Aku berjalan mendekati mereka yang berbalik menatap kami. Aku masih mengatup bibirku saat aku sudah berdiri di depan Zeki dengan melepaskan gendonganku kepada Huri lalu memberikannya kepada Zeki untuk dia gendong. "Apa yang terjadi?" tanyanya sambil memegang lenganku saat aku ingin berjalan mundur menjauhinya.
Aku menggeleng dengan tangan kiriku menyentuh tangannya agar melepaskan lengan kananku. "Kumohon!" tukasku, Zeki baru melepaskannya saat aku sudah mengatakannya.
Aku menarik napas dengan sangat dalam, sambil berjalan lalu berhenti kembali seraya menatap mereka semua satu per satu. "Jika aku katakan, aku mencintai kalian semua ... Apa kalian, akan mempercayaiku?"
"Apa yang kau maksudkan itu, Sachi?!" Izumi membentakku, dengan langkahnya yang bergerak mendekat sambil memegang erat lengan kiriku.
"Apa kau lupa dengan apa yang aku perintahkan kepadamu dulu? Jangan menggunakan sihir tersebut!" Izumi kembali meninggikan suaranya seraya menatapku dengan kedua matanya yang mulai memerah karena amarah.
"Aku harus melakukannya untuk menyelamatkan nyawa kalian. Aku tidak ingin, kalian berakhir seperti penduduk desa ini. Kumohon, percayalah kepadaku," ungkapku, wajahku sendiri tertunduk, berusaha untuk menghindari tatapan Izumi.
"Jadi, jika aku mengatakan, aku mencintaimu ... Apa kau akan mempercayainya, Izu-nii?" sambungku, bibirku tersenyum saat dia hampir tak berkedip menatapku.
"Apa kami juga, sudah tanpa sadar terkena kutukan yang sama?"
Anggukan kepala yang aku lakukan, menjawab pertanyaan Izumi. Lirikan mataku beralih ke arah genggaman tangannya yang telah terlepas, "apa nii-chan, tidak ingin menjawab pertanyaanku?" ucapku sambil mengangkat pandangan menatapinya.

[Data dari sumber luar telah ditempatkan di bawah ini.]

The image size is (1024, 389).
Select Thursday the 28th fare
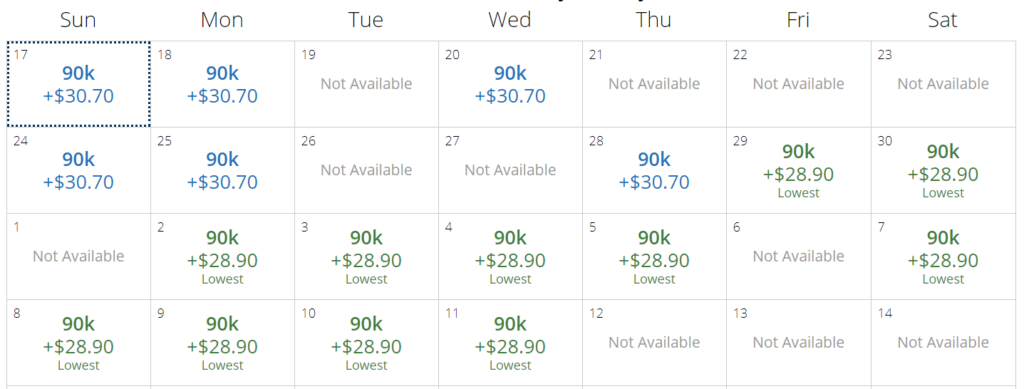654,170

"Aku percaya," jawabnya pelan, hampir seperti berbisik menyentuh telinga.
Aku tersenyum dengan mengalihkan pandangan kepada Eneas, "bagaimana denganmu, Eneas?" tanyaku kepadanya.
"Apa aku akan mati jika tidak menjawabnya?"
"Mau berapa kali lagi kau menyelamatkan nyawaku, nee-chan? Aku, tidak tahu bagaimana harus membalasnya nanti," sambungnya, kepalanya masih tertunduk, seperti tak memiliki niat untuk dia angkat.
"Hanya balas dengan pertanyaanku sebelumnya. Jika aku katakan, aku mencintaimu ... Apa kau, akan mempercayainya?" sautku, aku tersenyum ke arahnya yang dengan perlahan membalas tatapanku.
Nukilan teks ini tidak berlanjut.